**Excerpted data:**

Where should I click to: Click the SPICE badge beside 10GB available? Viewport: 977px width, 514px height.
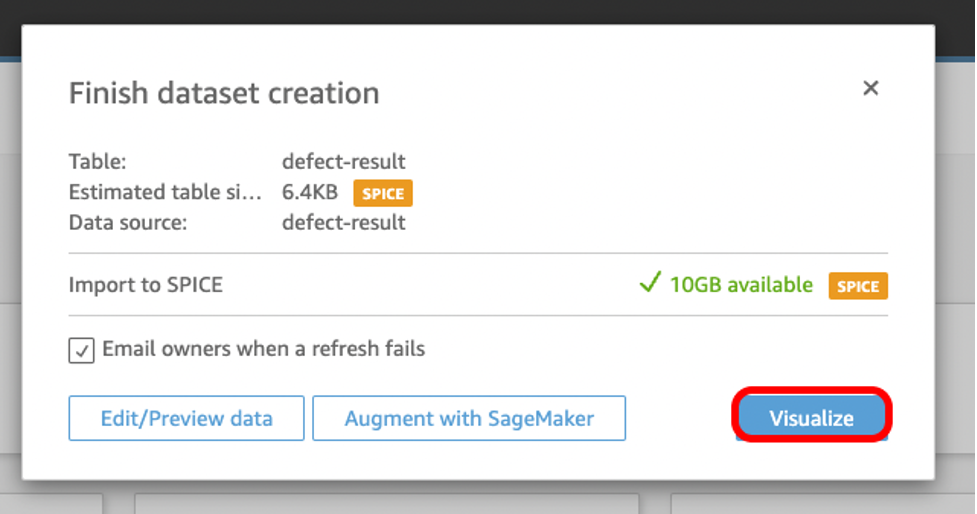tap(858, 286)
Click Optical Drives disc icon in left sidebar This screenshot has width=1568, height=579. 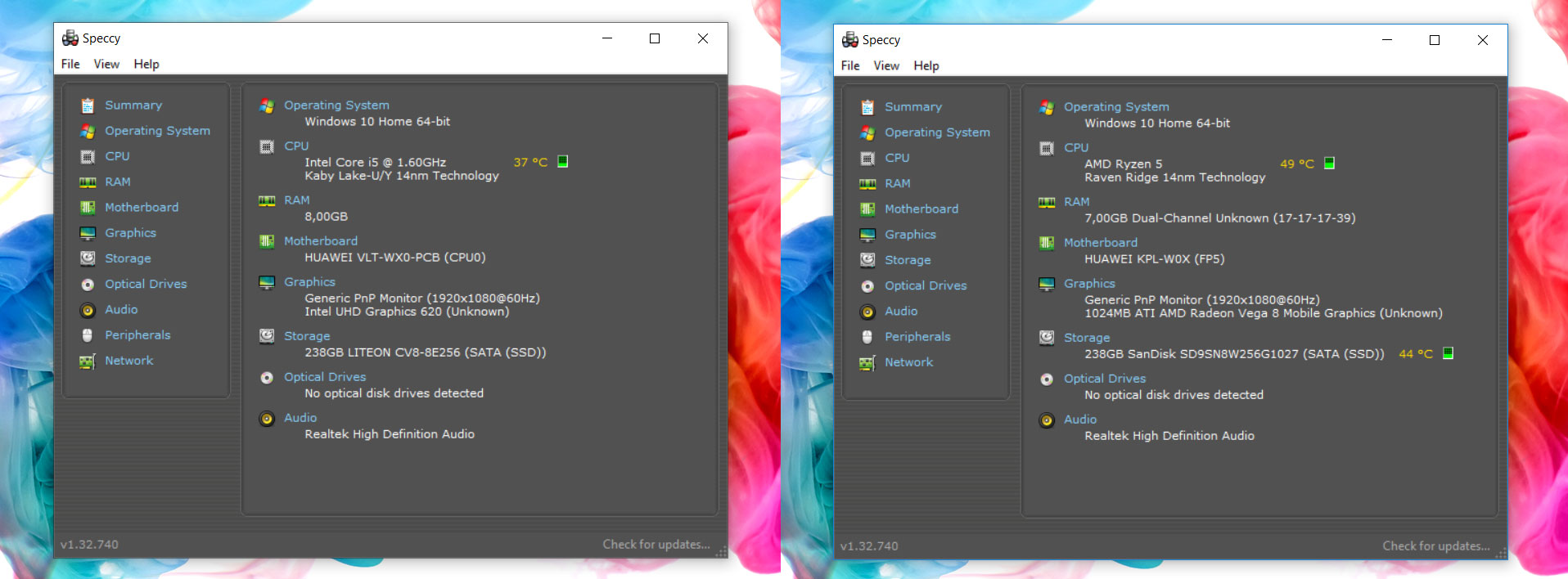[88, 285]
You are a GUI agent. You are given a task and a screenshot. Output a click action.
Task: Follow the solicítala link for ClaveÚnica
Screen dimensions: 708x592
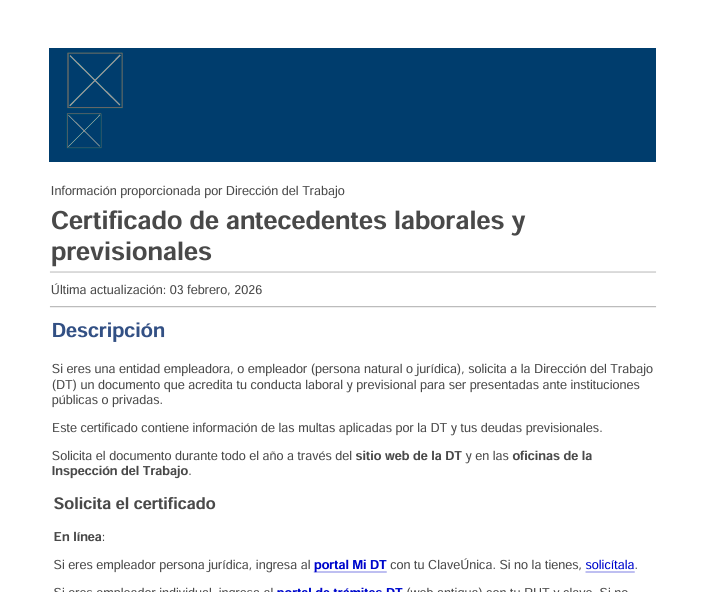(x=609, y=565)
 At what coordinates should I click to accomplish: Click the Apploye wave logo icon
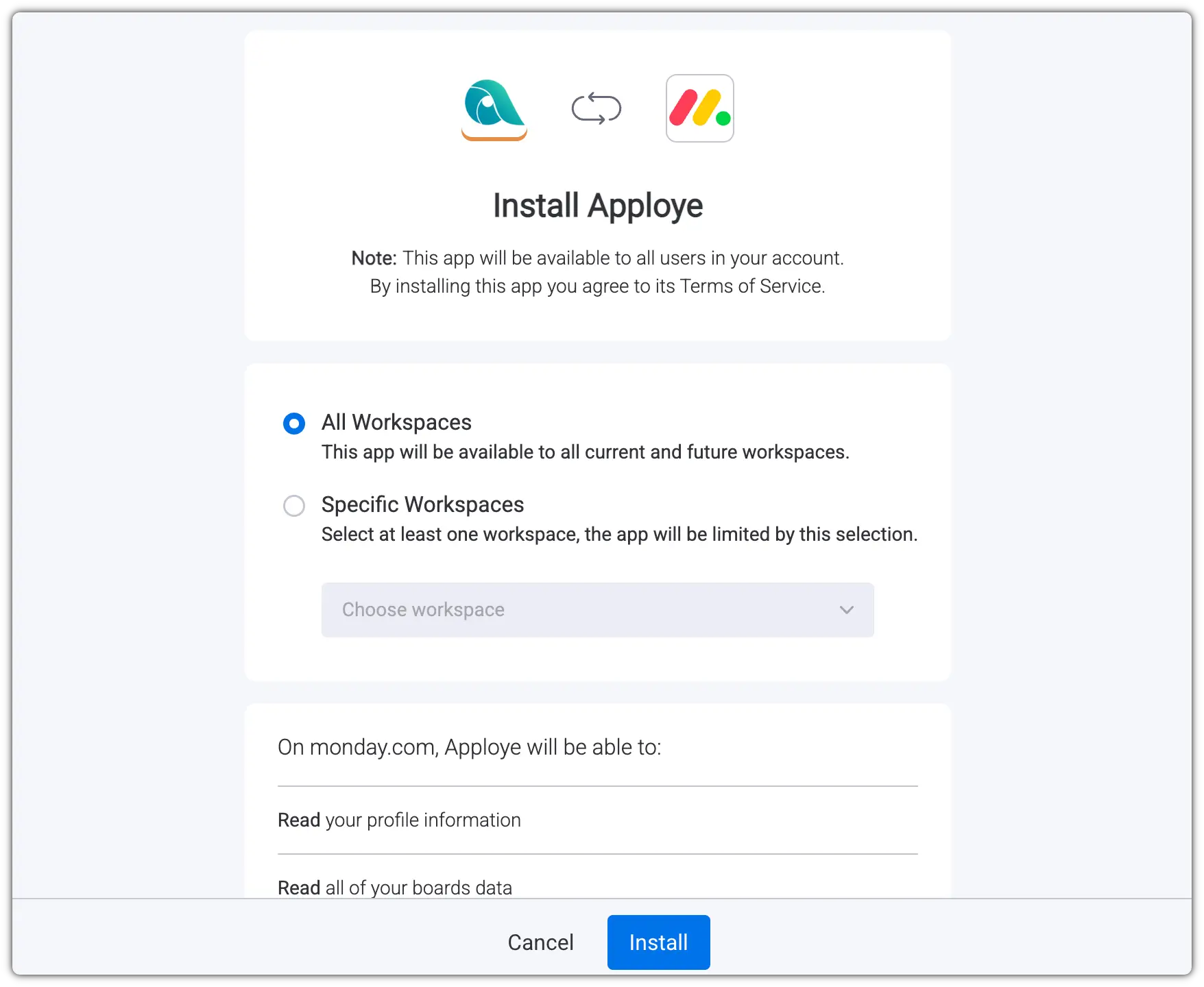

**Try it:**
Copy out, without any pictures, the lines of the records above from the one containing "You are a GUI" through the final line, both ends included.

**Solution:**
You are a GUI agent. You are given a task and a screenshot. Output a click action.
Task: Follow the solicítala link for ClaveÚnica
Screen dimensions: 708x592
(x=609, y=565)
 At what coordinates should I click to accomplish: Click the Apploye wave logo icon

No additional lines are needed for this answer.